SOURCE EXCERPT -
┄┄┄┄┄┄┄┄┄┄┄┄┄┄┄┄┄┄┄┄
Further confirmation is furnished by measuring the sample predictive accuracy on a subsample of data (the ‘cross validation’ approach). ROC (Receiver Operating Characteristic) is the model’s out of sample predictive accuracy for hurdle 1 (the frequency of updates) and \(R^{2}\) (out of sample) is the model’s predictive accuracy for hurdle 2 (the extent of updates).Footnote 23 Model 4 is no worse than model 3 on an ROC criterion, but predicts the extent of adjustment better. Model 1 is best of all at predicting the extent of adjustment, but it fails to predict ‘no-change behavior’, by construction. Thus, on both in and out of sample criteria, model 4 is best overall.Footnote 24

We interpret the results from model 4 as follows. Consider the first hurdle (propensity to update). The intercept parameter in the first hurdle (\(\mu _{1}\)) tells us that a typical subject has a predicted probability of \(\Phi \left( 0.061\right) =0.524\) of updating in any task, in the absence of any evidence (i.e. when \(\left| z_{it}\right| =0\)). We note that this estimate is not significantly different from zero, which would imply a 50% probability of updating. The Inattention treatment effect is significant and negative, suggesting that the probability of update is lower when subjects are not paying attention. So is the Complexity treatment but not by as much. The effect of the questionnaire score is negative and significant, though it is not large. The negative coefficient is consistent with Cohen et al.’s (2019) model if subjects have cognitive costs. This gives us our first result:

Result 1

There is evidence of time-dependent (random) belief adjustment. Subjects update their beliefs idiosyncratically around half the time.

The large estimate of \(\eta _{1}\) tells us that there is considerable heterogeneity in the propensity to update (see Fig. 4), something we will explore further in Sect. 4.3. The parameter \(\gamma\) is estimated to be significantly positive, and this tells us, as expected, that the more cumulative evidence there is, in either direction, the greater the probability of an update:

Result 2

There is evidence of state-dependent belief adjustment. Subjects are more likely to adjust if there is more evidence to suggest that an update is appropriate (thus making it costlier not to update).
┄┄┄┄┄┄┄┄┄┄┄┄┄┄┄┄┄┄┄┄
DATASET RECORDS -
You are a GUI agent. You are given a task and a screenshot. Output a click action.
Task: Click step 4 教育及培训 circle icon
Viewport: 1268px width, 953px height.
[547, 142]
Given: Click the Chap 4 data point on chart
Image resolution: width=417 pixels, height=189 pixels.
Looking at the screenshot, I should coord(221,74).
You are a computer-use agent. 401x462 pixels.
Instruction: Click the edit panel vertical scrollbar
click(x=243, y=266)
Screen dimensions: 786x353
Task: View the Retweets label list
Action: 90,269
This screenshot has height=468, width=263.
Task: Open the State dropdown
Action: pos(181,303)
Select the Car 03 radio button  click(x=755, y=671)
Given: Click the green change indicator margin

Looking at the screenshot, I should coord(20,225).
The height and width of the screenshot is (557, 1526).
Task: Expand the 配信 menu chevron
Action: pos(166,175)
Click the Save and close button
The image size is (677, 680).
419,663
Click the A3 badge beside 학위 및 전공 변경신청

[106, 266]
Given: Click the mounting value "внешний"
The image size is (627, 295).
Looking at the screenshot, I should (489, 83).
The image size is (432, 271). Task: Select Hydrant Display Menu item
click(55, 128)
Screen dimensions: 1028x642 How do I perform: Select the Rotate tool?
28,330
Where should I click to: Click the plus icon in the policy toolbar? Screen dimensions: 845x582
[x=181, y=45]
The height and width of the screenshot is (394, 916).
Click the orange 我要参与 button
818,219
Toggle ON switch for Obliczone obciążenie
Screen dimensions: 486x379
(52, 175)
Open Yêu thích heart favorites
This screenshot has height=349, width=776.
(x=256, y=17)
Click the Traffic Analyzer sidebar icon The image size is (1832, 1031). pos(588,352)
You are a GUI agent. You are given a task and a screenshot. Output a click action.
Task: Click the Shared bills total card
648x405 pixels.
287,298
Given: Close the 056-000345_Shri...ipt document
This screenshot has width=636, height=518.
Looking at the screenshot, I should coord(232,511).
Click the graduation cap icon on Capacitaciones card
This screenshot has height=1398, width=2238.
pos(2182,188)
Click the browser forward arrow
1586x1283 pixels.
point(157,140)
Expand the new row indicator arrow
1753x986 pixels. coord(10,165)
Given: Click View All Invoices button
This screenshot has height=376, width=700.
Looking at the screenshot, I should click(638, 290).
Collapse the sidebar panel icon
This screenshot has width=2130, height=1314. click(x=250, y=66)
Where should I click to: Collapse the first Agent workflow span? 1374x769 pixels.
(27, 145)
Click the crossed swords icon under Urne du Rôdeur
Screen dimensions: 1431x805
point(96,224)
┄┄┄┄┄┄┄┄┄┄┄┄┄┄┄┄┄┄┄┄
PROMPT 1 - In the passage on belief updating, which parameters are written with Greek letters? Don't include functions.
PROMPT 2 -
Does each statement agree with the passage on belief updating? Answer yes or no for each, and quote the words from the passage that decide it.
(a) Model 1 is good at predicting 'no-change behavior'.
(b) The Complexity treatment lowers the probability of an update more than the Inattention treatment does.
(c) The effect of the questionnaire score is negative and significant.
PROMPT 3 - Can you pick up the passage on belief updating after its last sentence and keep writing it?

RESULT 1 - μ₁, η₁, γ

RESULT 2 -
(a) No: "it fails to predict ‘no-change behavior’, by construction."
(b) No: "So is the Complexity treatment but not by as much."
(c) Yes: "The effect of the questionnaire score is negative and significant, though it is not large."

RESULT 3 -
In the second hurdle, the intercept (\(\mu _{2}\)) is estimated to be 0.819 in our preferred model 4: when a typical (baseline) subject does update, she updates by a proportion 0.819 of the difference from the Bayes probability. The large estimate of \(\eta _{2}\) tells us that there is considerable heterogeneity in this proportion also (see Fig. 4). Interestingly, on the basis of the posterior estimates from model 4, only 13 out of 245 subjects appear to have \(\beta <0\), which indicates noise or confused subjects who adjusted in the wrong direction. Moreover, 87 out of 245 subjects (around one third) display overreaction to the evidence. We summarize this in the following result:

Result 3

There is evidence of Quasi-Bayesian partial belief adjustment. On average, subjects who adjust do so by around 80%. There is evidence of prior information under-weighting: around one third of the subjects overreact to evidence once they decide to adjust.

The estimate of \(\rho\) is negative, indicating that subjects who have a higher propensity to update, tend to update by a lower proportion of the difference from the Bayes probability. Inattention is important for both hurdles:

Result 4

Inattention lowers the probability of updating from 50 to 40% and lowers the extent of update from 80 to 56% of the amount prescribed by Bayes rule. Complexity also lowers the probability of update in the first hurdle.

Fig. 4
figure 4

Jittered scatter of posterior QB parameter against posterior probability of updating for the four models whose estimates are reported in Table 3. Scatters based on Models 1 (top left), 2 (top right), 3 (bottom left) and 4 (bottom right) in Table 3 respectively. Each dot corresponds to a subject

4.3 The empirical distribution of \(\alpha\) and \(\beta\)

To get a better sense of the population heterogeneity in belief adjustment, this subsection maps out the empirical distribution of the IE \(\alpha _{i}\) and QB \(\beta _{i}\) parameters across subjects against each other. The estimated distribution \(f\left( \beta \right)\) can be seen from the distribution of the posterior estimates \(\hat{\beta _i}\) from Model 4, and this distribution is the marginal distribution of the extent of update on the vertical axis on the bottom-right panel of Fig. 4. We next use the first hurdle information to generate \(f_{i}\left( \alpha \right)\), the empirical distribution of \(\alpha _{i}\).

As we flagged earlier, each agent has a full distribution of \(\alpha\) and so we need a representative \(\alpha _{i}\) to summarize the extent of sticky belief adjustment for agent i, to then relate to their \(\beta _{i}\). As will be clear below, the choice that permits analytic solutions is the median \(\alpha _{i}\) from \(f_{i}\left( \alpha \right)\).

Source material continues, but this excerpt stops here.